Billy’s fingers shook as he dialed. “They got me. I’m hurt, Kenny!” he screamed into the phone like a girl.

All Reid could do was shake his head with distaste as he took the phone away from him.

“Those murderous dimwits you call your friends have something I want. I have your brother. I’m not gonna lie to you, Kenny. The boy’s in bad shape. I don’t think he’s gonna last long. We better make this exchange quick if you want to take him to a hospital.” Hell, Kenny couldn’t know how bad his little brother really was. All he could hear would be Billy’s moans in the background.

“What do you want, man? I have nothin’.”

“You guys have two babies.”

“I had nothin’ to do with that. I swear!”

“I believe you. I know you love this country. You just don’t agree with how it’s run. Hell, half the time I don’t agree with it either. But you ain’t no baby killer, Kenny. Your mama raised you boys better than that.” The Briggs brothers’ mother had died two years back from M.S. The boys had taken it hard. It was in their FBI files. And Reid wasn’t above using that information to his advantage. “She’d want you to help those babies. You know she’d want you to help your brother.

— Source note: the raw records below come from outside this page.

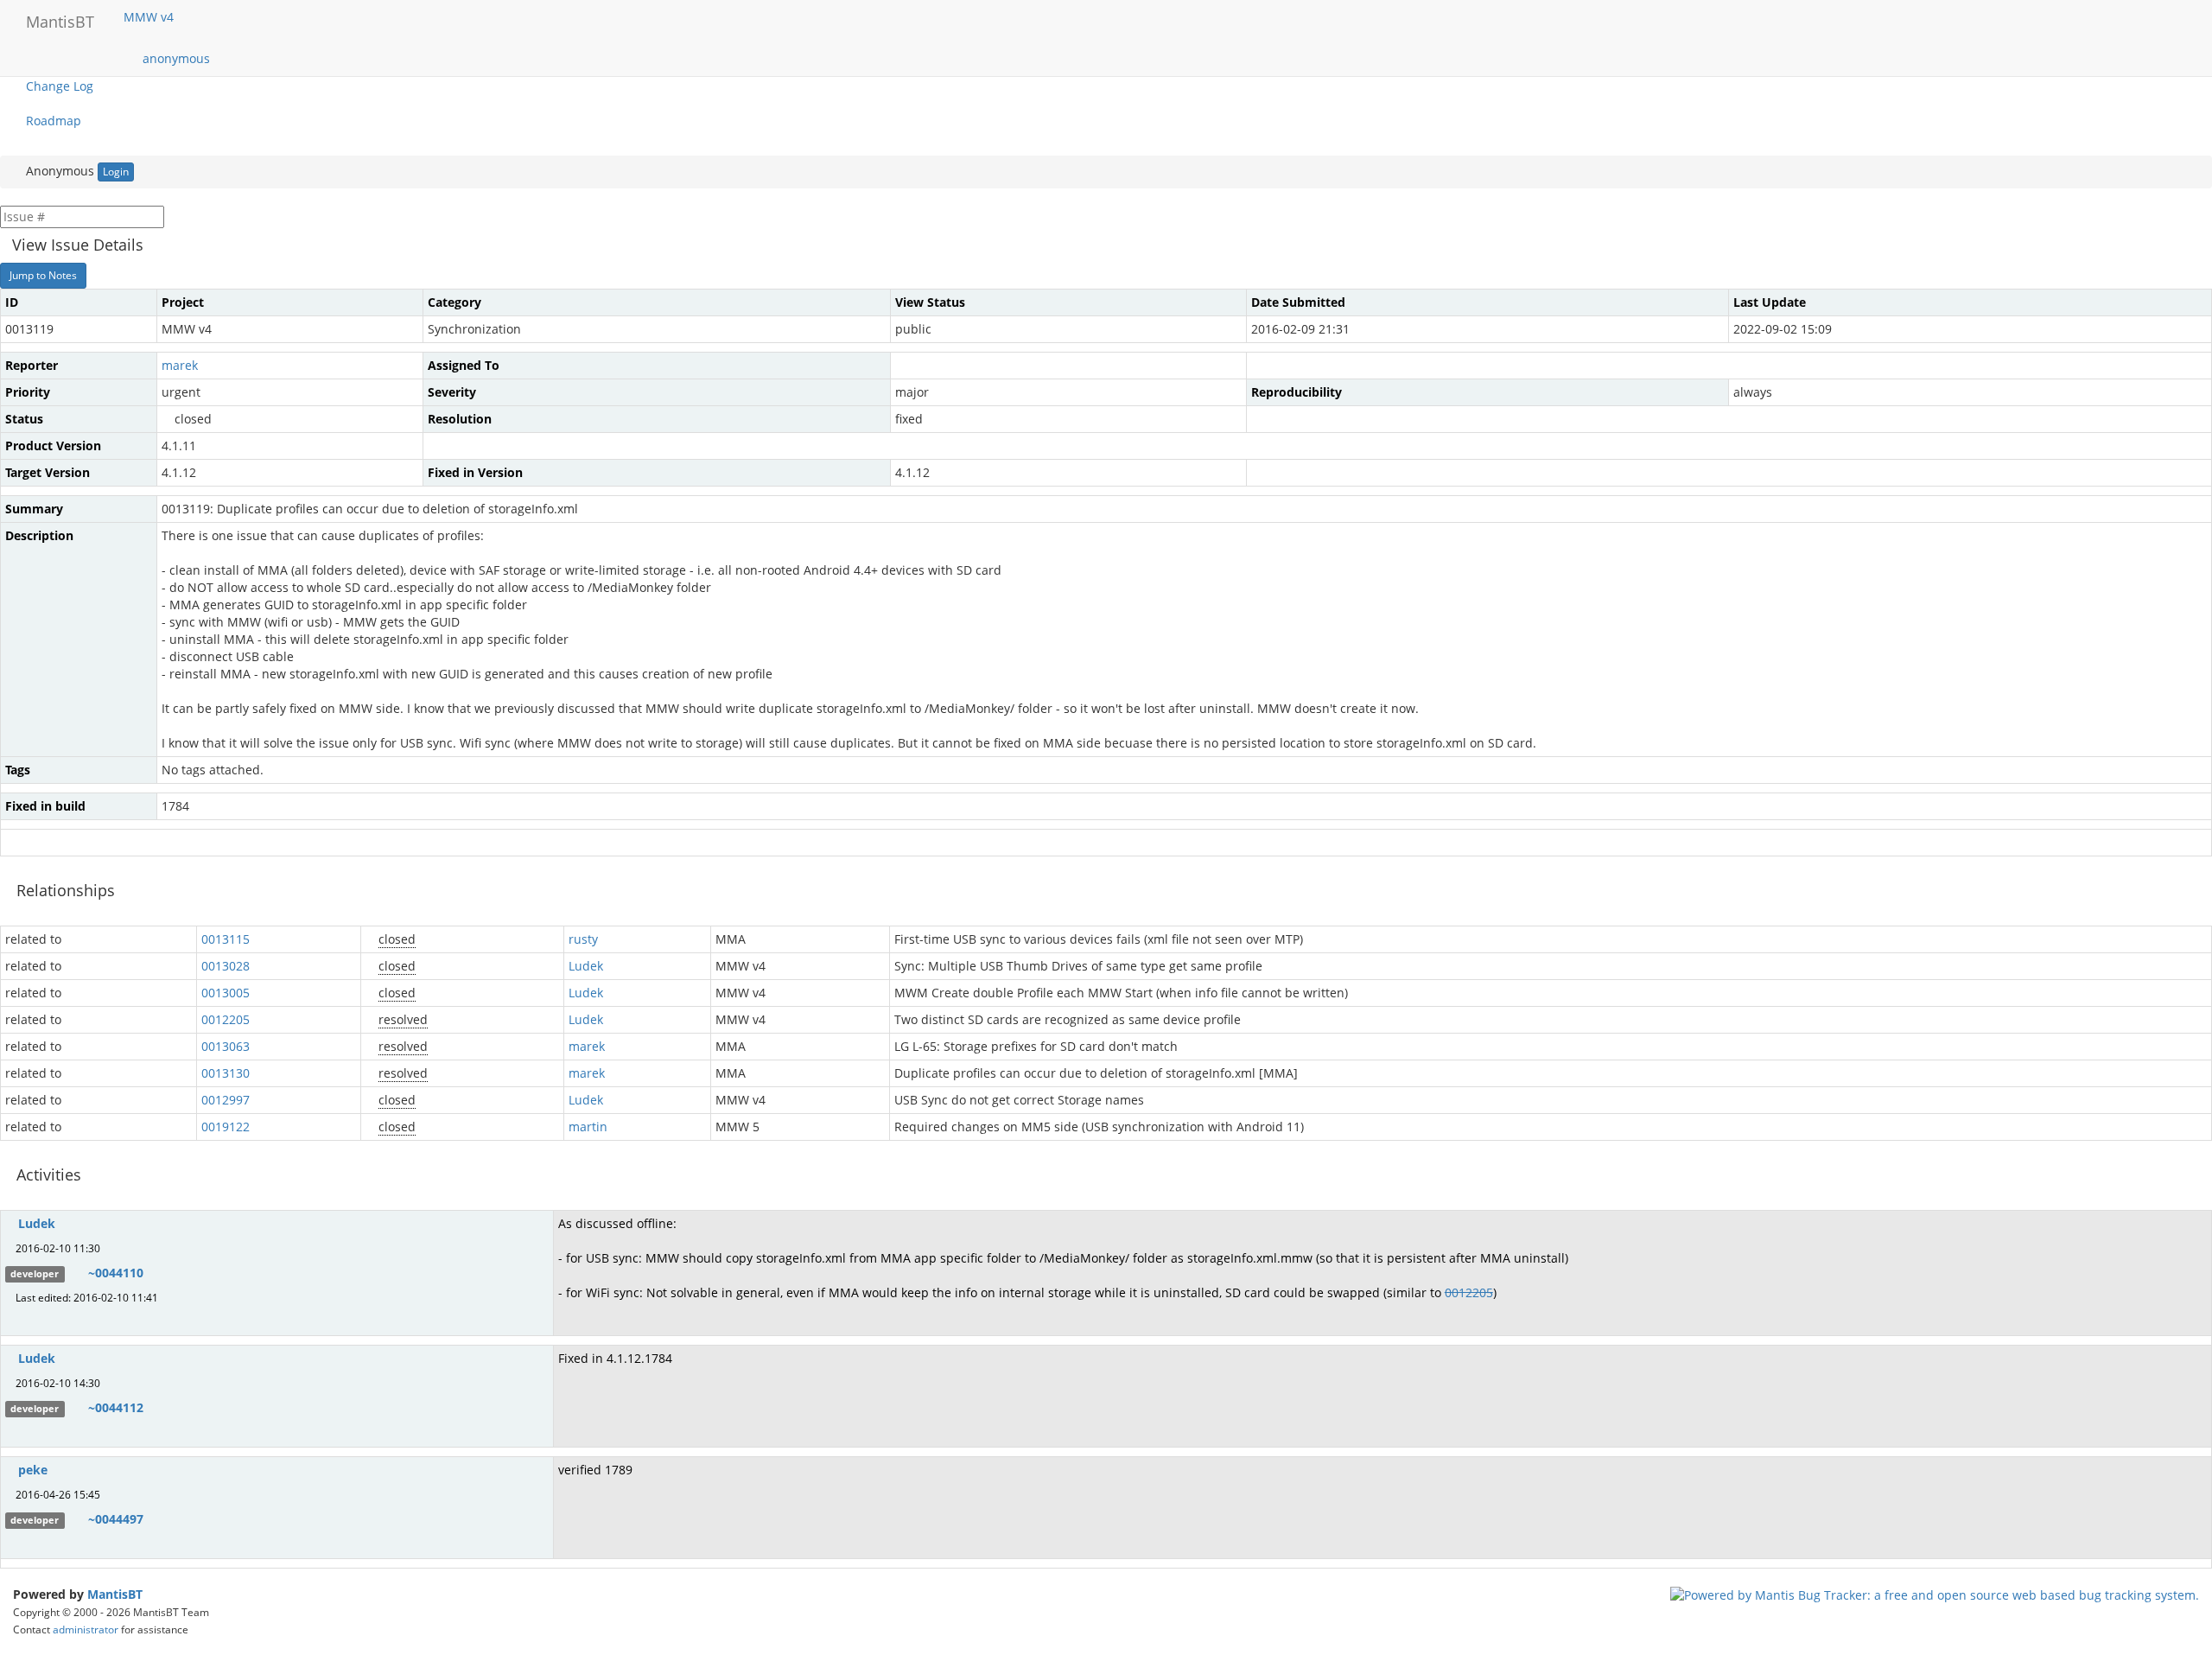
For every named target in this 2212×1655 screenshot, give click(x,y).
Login (116, 171)
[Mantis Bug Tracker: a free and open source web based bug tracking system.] (1934, 1594)
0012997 (225, 1100)
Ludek (586, 966)
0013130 (225, 1073)
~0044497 (115, 1519)
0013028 (225, 966)
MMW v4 (150, 17)
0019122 (225, 1126)
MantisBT (115, 1594)
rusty (583, 939)
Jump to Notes (43, 275)
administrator (85, 1629)
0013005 (225, 992)
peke (33, 1469)
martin (588, 1126)
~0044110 (115, 1272)
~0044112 (115, 1407)
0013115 (225, 939)
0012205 (225, 1019)
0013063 (225, 1046)
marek (180, 365)
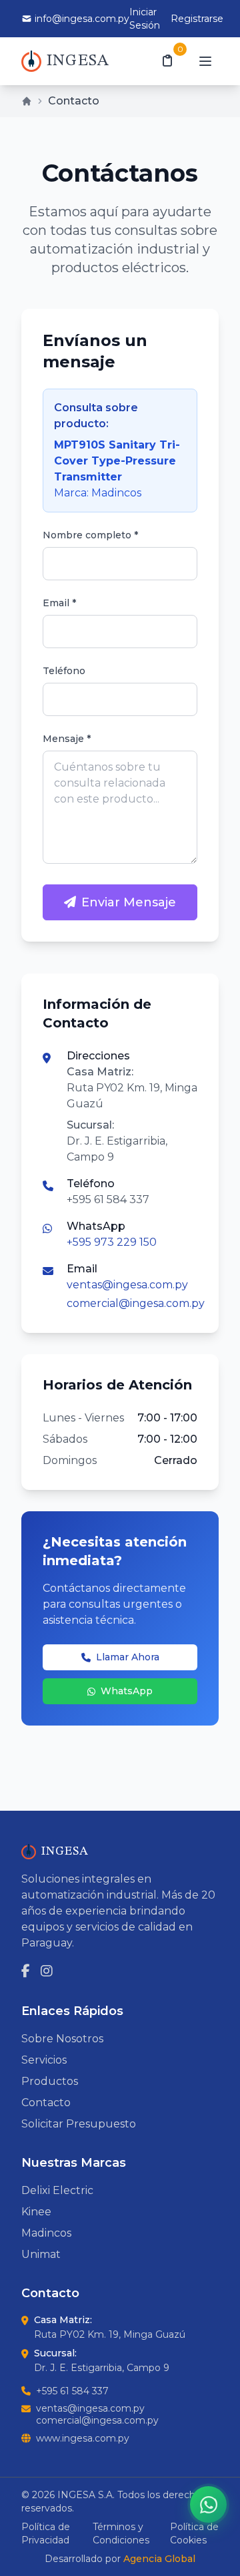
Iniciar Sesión (144, 18)
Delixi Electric (57, 2190)
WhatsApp (127, 1691)
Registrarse (197, 19)
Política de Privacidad (45, 2533)
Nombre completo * (90, 535)
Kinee (36, 2211)
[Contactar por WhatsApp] (208, 2504)
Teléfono (64, 671)
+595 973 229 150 (112, 1242)
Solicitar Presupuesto (78, 2123)
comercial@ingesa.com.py (136, 1303)
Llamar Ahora (127, 1657)
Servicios (44, 2060)
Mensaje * (67, 739)
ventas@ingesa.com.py (127, 1284)
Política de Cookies (194, 2533)
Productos (49, 2081)
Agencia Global (159, 2559)
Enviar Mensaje (128, 902)
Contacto (46, 2102)
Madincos (46, 2233)
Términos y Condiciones (121, 2533)
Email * (59, 603)
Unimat (41, 2254)
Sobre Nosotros (62, 2038)
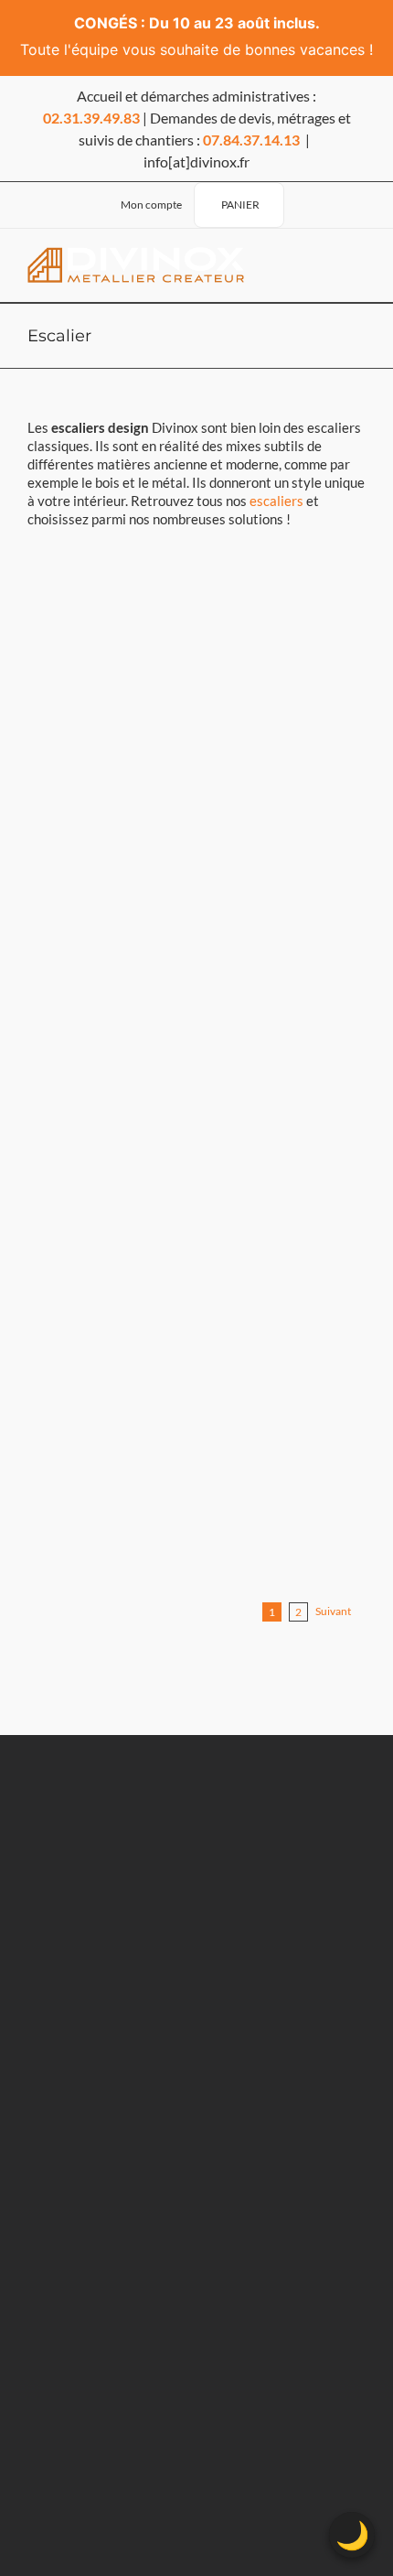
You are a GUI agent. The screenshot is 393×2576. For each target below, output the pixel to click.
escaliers (276, 500)
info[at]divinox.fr (196, 161)
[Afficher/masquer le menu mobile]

And now that Jen and the baby are gone… Jen’s baby would have been your mom’s first grandkid….” He let his voice trail off. “Did you know Jen was pregnant?”

“She wasn’t, man. She would have told me.”

“She was. And believe me, your buddies didn’t ask questions before they shot her. They didn’t even try to miss her.”

“They didn’t hit her. You have it wrong. Some bastard cop hit her in a cross fire.”

“Two masked men in the back of an SUV. Nobody else got a single shot off. I was there, believe me. You already lost her and the kid to all this craziness, there’s no reason to lose Billy, too. Nobody expects you to sacrifice this much.”

Silence stretched on the other end, then, “What do you want?”

“You lead me to those babies. That’s all I need.”

“I don’t know where they are. I swear I don’t.”

“Find out. And, Kenny? Don’t do anything stupid. Think of it this way. Whatever your buddies have planned can always be done another day. Whatever they want to blow up or damage will still be there next week, and the week after that. Your little brother might not be.”

“I’ll get you what you need.” The voice on the other end was decidedly subdued. “Don’t hurt Billy.”

“Hell, no. I wouldn’t do that. I didn’t want him hurt in the first place. He jumped out the window when he heard me coming. I’ll make sure he’s made comfortable until you call me back. Then if I get what I want, you get him.”

Reid hung up halfway through Kenny’s promises that he wasn’t going to double-cross him. He put Billy’s phone in his pocket next to Kenny’s and his own. Then he bent down again, gripped the hoodlum’s bad leg by the ankle and yanked straight down as hard as he could.